One night you’re coordinating everything and thinking, “Probably just going to rain, maybe be a little messy in the early morning, but we should be good to go by 9:00 or so….” and the next morning you wake up and start thinking, “Huh…wonder if we’ll get to work again before next week….”. Surprise, surprise. What we thought would be a little mix of rain and snow turned into a Nor’easter that stalled right above Cape Cod (and particularly stalled over the town of Harwich) for 24 hours straight and dumped 35” inches of snow on us in that time frame with drifts up to 5’ high. So, we’re cleaning out for a few days before we can continue, but we’re hustling nonetheless. Onwards and upwards. Literally, with the roof.


Framing on our Net-Zero Energy, Harwich hybrid-ish home

Ted Cushman, a freelance writer who is well known in the passivehaus world and who I am a fan of through various social medias, contacted me a few months ago and has since been hanging out on a couple of our projects documenting a few things to various degrees. In his latest article he’s documenting the beginning stages of the loft framing for this home. Mike Hill, who worked for me for a few years previously and is now out on his own, has been hired for the framing of the 300 SF addition to this home which will feature exposed, finished Douglas Fir beams. After nearly a year of planning with the homeowner and architects, it’s nice to see some physical things shaping up here. We should conclude the framing of the addition in a week or two, and then we’ll have another six months to completion of the entire larger renovation. In the end, we anticipate this home being a Net-Zero Energy build.

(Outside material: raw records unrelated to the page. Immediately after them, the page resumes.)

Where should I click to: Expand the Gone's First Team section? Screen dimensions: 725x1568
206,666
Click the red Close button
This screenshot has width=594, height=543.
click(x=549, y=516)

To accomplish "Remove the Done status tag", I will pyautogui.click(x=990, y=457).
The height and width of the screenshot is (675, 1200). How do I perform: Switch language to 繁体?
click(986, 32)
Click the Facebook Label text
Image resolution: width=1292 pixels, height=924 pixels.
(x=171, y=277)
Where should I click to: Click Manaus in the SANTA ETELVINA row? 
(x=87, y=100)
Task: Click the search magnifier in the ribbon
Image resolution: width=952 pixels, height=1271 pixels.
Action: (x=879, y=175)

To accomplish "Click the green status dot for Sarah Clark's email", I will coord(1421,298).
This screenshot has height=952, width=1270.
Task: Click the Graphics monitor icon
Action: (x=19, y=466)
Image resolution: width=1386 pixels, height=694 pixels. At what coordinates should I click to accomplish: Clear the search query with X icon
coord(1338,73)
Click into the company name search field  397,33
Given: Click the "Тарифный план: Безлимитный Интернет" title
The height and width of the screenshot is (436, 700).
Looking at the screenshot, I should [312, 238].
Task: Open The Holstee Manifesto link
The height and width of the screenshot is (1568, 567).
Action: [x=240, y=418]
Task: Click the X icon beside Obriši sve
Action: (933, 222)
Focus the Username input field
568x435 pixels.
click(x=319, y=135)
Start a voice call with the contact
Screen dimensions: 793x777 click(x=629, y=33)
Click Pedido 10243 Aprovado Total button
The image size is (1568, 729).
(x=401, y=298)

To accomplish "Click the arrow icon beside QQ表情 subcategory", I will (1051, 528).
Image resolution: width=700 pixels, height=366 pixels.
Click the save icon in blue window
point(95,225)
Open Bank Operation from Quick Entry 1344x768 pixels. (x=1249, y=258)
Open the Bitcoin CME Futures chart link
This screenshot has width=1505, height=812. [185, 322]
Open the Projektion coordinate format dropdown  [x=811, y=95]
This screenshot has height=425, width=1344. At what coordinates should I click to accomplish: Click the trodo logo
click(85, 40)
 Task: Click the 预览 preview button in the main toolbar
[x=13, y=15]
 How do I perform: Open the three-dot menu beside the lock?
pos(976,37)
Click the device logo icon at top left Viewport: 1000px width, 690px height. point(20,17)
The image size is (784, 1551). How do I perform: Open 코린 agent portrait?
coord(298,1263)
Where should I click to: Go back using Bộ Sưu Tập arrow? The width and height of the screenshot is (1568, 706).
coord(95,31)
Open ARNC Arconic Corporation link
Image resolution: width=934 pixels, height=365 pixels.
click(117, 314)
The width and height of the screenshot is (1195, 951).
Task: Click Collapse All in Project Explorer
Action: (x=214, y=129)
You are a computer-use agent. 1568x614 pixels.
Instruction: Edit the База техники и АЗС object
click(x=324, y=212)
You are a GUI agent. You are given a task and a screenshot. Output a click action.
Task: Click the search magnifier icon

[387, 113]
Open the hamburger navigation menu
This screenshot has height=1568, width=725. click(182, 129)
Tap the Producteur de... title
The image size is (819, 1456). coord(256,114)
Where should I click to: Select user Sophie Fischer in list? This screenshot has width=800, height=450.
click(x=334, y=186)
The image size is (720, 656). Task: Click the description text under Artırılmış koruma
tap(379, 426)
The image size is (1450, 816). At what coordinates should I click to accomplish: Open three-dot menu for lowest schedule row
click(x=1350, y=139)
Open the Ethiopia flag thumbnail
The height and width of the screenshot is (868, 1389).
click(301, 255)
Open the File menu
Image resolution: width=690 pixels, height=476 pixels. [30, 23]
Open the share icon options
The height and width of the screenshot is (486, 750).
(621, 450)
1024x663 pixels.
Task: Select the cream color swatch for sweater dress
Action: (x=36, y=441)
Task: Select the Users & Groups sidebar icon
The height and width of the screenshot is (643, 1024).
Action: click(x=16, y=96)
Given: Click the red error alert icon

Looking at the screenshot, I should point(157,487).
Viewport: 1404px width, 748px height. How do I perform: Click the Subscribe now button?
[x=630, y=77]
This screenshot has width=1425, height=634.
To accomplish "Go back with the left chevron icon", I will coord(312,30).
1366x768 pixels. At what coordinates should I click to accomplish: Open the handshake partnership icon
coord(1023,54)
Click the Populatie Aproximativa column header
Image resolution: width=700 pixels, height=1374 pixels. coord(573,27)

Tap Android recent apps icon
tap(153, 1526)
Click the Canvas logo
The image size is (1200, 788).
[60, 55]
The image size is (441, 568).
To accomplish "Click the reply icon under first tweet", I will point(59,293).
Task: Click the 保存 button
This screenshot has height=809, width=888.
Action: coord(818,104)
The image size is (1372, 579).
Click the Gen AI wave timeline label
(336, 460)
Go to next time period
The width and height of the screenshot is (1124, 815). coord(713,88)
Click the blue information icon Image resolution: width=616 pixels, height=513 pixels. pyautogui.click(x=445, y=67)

Check out the article here.


Starting at the bottom...

With things getting underway at this Bay Rd site in Harwich, Ted Cushman from Journal of Light Construction is following along and documenting everything. You can read all about the beginnings of what is going to be an amazing home for Peggy right here in the magazine: The goal is to turn Peggy’s home into a Net-Zero Energy dwelling, as well as the apartment unit in the barn on her property. A lofty goal…but we’ll reach it.


Adding 350 SF but hugely increasing the use of the home...

This project is underway for Peggy and the first steps are getting the new addition with its 12’ walls framed and tight-to-the-weather prior to fully breaking through to the existing cottage and undertaking that end of the renovation as well. Footings and foundations are in, walls are being stood, the race is on to get the roof framed in before March so we can install the PV panels as soon as possible.